* GIVEN PROBLEM:
List every line of the records that contains the word "pixels".

- - - -

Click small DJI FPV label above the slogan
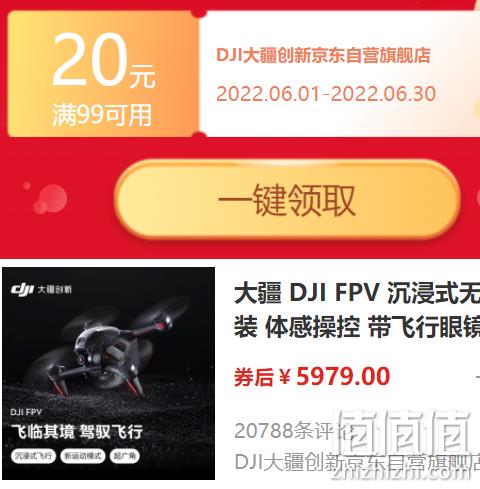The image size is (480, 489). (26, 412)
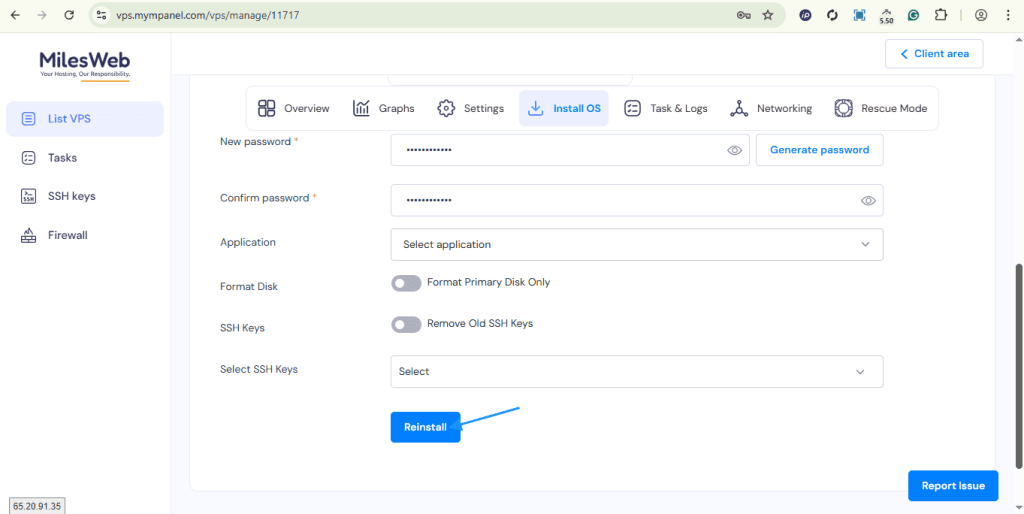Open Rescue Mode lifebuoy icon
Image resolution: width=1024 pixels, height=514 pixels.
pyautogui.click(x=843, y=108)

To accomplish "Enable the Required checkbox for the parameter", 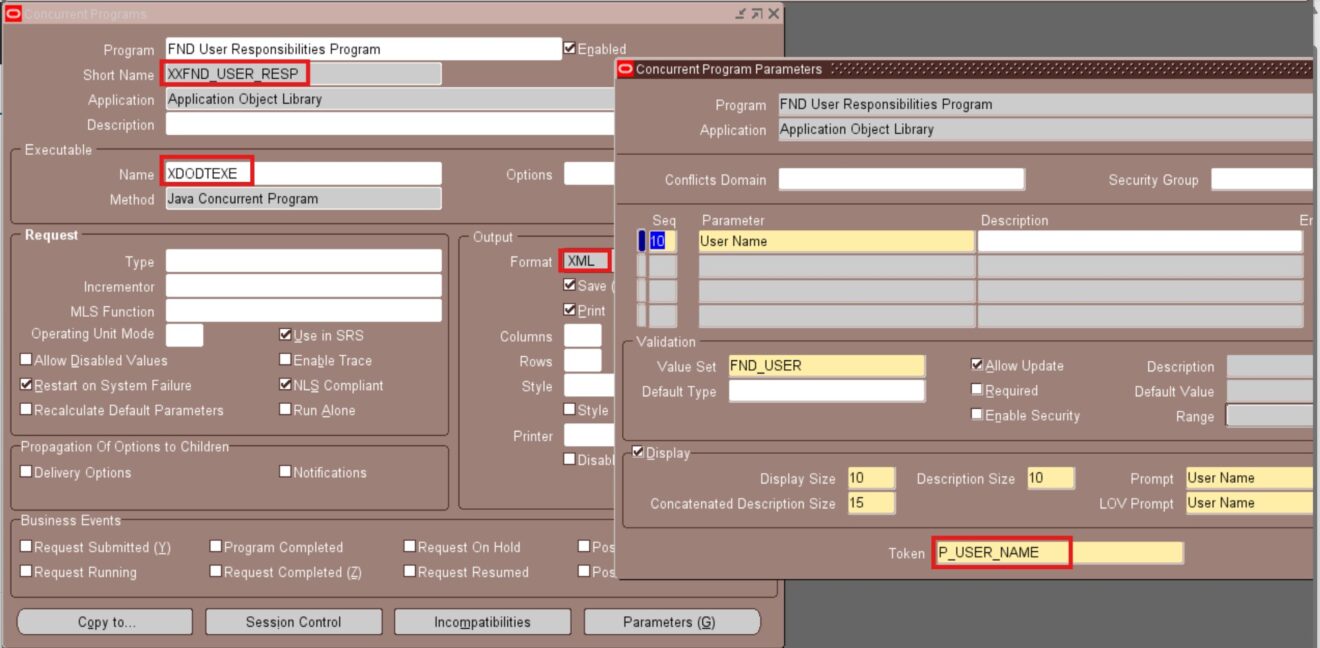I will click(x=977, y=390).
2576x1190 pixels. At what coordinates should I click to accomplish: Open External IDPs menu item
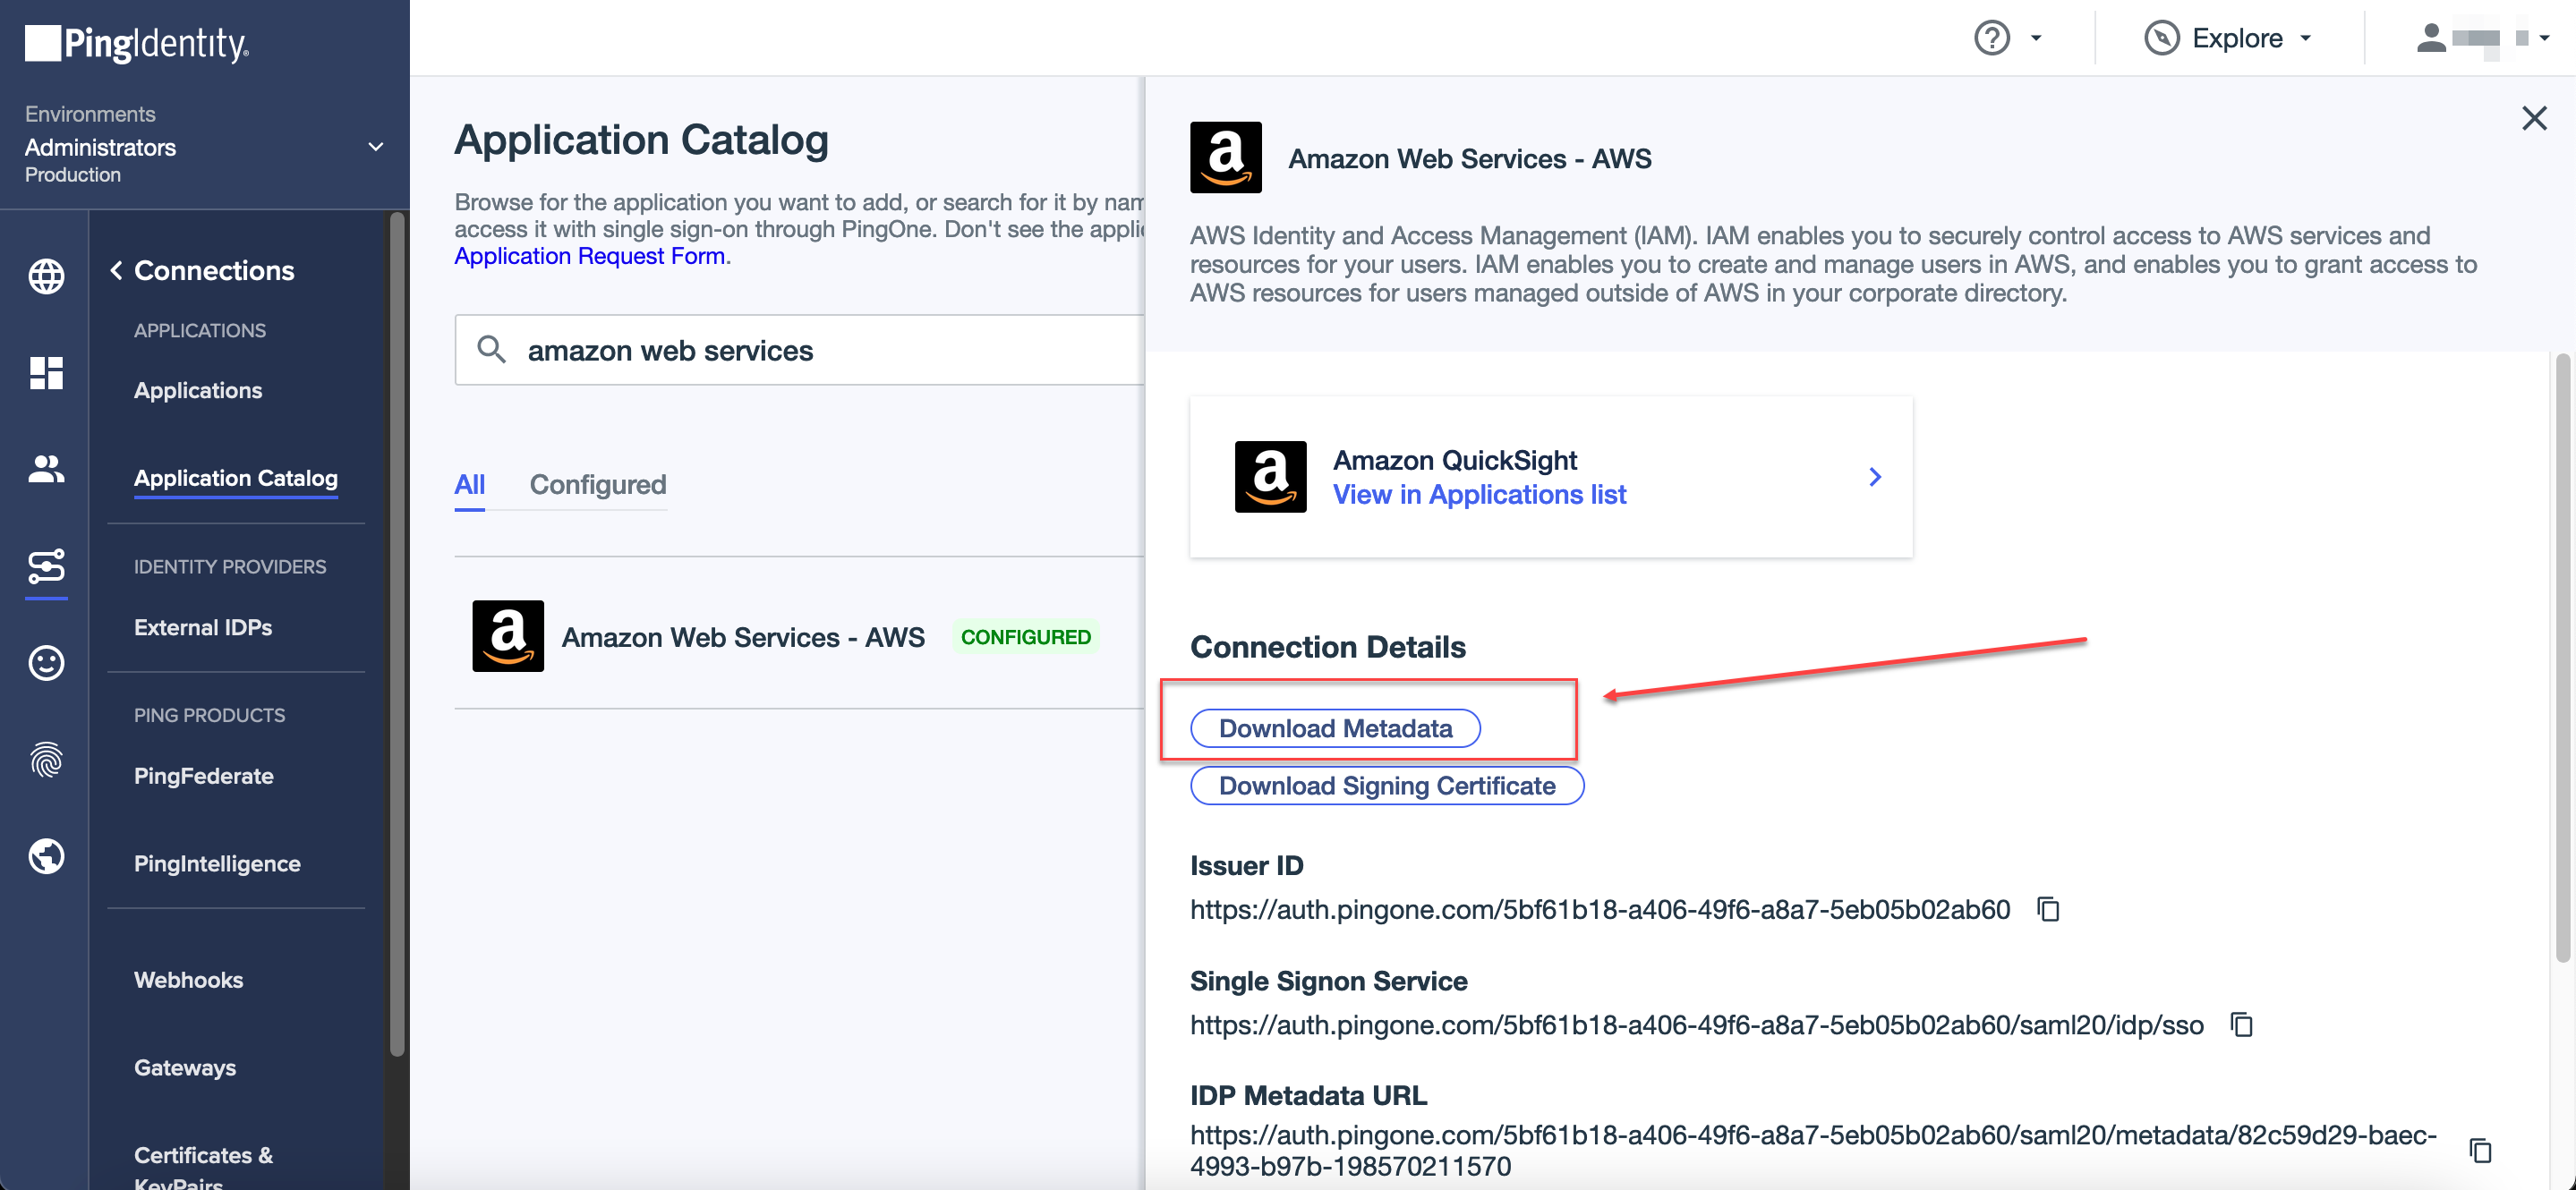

- - - -

* TASK ANSWER:
Image resolution: width=1024 pixels, height=514 pixels.
2576x1190 pixels. At what coordinates should I click to accomplish: Open External IDPs menu item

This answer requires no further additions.